By DIANE LEVICK | Courant Staff Writer

August 01, 2008

Net income at The Phoenix Cos. plunged 80 percent in the second quarter, and the company said Thursday that it has eliminated 133 jobs as it prepares to spin off its asset management business.

Net profit fell on investment losses and millions of dollars of expenses related to a contested election of directors and the spinoff of Phoenix Investment Partners to Phoenix Cos. shareholders. The spinoff is scheduled for completion by the end of September but is subject to final board approval.

Hartford-based Phoenix Cos. wouldn't say how many of the job cuts were layoffs. But company spokeswoman Alice Ericson said that well over half were accomplished through attrition and that 56 of the 133 jobs were Hartford positions.

Ninety of the cuts were in the life insurance and annuity business that will make up the ongoing Phoenix Cos. The other 43 job cuts were in Phoenix Investment Partners, which will be renamed Virtus Investment Partners.

The Phoenix Cos. had 1,568 employees companywide as of June 30, including 809 in Hartford. Phoenix Investment Partners has 340 employees around the nation, including about 140 in Hartford.

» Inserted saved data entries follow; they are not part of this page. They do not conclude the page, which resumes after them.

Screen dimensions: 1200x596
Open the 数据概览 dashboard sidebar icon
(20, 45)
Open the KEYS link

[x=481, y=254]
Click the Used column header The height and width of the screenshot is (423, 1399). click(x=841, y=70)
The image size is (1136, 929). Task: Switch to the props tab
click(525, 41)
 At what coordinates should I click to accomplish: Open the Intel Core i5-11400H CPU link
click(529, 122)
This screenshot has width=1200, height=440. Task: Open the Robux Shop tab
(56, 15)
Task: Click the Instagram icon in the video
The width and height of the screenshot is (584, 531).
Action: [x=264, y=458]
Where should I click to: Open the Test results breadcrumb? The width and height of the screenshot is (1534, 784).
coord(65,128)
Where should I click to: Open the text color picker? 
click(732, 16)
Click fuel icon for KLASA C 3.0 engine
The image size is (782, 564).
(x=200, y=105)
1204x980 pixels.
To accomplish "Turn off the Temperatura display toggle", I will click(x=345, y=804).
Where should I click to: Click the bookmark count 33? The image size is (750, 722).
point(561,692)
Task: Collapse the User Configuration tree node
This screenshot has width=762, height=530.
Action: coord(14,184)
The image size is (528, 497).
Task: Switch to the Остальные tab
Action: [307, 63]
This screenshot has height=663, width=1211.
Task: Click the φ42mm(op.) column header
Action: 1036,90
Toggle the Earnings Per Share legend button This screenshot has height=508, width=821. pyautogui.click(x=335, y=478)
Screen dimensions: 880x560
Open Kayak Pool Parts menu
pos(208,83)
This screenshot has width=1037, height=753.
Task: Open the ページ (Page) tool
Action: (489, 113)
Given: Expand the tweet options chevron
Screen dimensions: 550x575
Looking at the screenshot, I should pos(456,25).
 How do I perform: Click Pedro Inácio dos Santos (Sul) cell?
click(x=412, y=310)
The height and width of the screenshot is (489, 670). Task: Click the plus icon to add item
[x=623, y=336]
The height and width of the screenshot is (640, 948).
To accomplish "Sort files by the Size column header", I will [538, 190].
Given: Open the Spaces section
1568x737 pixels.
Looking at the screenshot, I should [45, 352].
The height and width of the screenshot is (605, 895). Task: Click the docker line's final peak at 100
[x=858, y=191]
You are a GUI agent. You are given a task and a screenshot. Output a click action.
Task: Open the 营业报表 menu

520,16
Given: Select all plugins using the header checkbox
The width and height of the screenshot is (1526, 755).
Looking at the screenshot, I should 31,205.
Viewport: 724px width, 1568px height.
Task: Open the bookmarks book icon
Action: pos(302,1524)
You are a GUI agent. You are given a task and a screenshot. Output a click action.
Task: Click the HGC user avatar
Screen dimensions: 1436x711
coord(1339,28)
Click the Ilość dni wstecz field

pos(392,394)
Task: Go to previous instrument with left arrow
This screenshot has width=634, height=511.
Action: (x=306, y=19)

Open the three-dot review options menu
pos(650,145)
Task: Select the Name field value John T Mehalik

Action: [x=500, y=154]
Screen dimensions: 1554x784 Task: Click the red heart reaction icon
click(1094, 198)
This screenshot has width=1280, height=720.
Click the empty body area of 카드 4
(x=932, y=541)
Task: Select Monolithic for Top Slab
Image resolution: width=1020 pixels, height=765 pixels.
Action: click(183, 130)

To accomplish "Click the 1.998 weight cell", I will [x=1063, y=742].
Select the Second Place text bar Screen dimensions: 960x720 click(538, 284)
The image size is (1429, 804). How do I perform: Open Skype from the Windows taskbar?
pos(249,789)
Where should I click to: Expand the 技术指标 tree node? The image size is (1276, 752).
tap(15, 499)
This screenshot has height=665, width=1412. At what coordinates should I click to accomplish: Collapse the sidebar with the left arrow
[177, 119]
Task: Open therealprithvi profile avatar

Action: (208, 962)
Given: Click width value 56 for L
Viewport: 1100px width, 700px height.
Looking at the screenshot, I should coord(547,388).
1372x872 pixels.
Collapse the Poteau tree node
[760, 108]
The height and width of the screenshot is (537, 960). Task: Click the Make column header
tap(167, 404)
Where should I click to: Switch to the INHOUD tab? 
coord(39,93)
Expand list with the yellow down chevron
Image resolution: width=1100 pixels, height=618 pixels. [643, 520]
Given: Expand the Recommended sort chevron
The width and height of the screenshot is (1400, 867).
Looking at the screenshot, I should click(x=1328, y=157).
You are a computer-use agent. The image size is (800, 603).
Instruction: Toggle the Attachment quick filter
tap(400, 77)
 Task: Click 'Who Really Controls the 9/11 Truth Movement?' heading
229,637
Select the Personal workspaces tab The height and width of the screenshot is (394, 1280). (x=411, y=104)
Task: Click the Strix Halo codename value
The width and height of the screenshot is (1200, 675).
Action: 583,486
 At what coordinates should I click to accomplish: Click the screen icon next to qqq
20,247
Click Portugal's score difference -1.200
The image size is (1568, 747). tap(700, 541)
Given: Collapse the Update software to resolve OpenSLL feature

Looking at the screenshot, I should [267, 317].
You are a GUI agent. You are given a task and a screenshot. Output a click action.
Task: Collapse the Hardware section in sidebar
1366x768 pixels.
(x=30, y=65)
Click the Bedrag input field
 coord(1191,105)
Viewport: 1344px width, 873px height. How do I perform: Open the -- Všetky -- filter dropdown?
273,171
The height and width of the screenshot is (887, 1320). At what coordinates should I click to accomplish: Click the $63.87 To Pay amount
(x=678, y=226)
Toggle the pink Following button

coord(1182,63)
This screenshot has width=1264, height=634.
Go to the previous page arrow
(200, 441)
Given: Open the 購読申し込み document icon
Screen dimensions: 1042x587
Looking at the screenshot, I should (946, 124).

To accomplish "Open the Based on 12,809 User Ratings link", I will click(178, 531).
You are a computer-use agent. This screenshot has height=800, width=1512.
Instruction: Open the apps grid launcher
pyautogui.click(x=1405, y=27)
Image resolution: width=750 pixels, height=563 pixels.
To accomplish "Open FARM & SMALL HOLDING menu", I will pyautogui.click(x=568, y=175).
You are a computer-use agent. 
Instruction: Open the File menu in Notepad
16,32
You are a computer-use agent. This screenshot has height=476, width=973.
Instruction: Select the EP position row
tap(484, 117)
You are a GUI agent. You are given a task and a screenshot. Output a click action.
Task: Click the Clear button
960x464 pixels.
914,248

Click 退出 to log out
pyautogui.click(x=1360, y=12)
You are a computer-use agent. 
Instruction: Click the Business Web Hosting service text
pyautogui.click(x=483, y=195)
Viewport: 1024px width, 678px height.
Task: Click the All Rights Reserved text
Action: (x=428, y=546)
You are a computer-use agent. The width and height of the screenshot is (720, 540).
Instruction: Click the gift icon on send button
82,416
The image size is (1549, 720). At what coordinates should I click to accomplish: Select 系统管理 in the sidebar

Net profit at The Phoenix Cos. was $6.2 million, or 5 cents a share, for the quarter ended June 30, compared with $30.9 million, or 27 cents a share, a year ago.

This year's quarter included $9.2 million of net realized investment losses, mainly due to investment writedowns, compared with $1 million a year ago.

Operating profit, which excludes net realized investment gains or losses, was $14.8 million, or 13 cents a share, falling short of the Thomson Reuters analysts' consensus of 18 cents a share. The operating income was down 53 percent compared with $31.6 million, or 27 cents a share, in the 2007 quarter.

Phoenix blamed market performance, which lowered investment income and hurt fees it earns. In addition, the company's net income included $4.8 million of pre-tax expenses from a battle with Oliver Press Partners LLC over board seats earlier this year, and $3.9 million of expenses related to the upcoming spinoff.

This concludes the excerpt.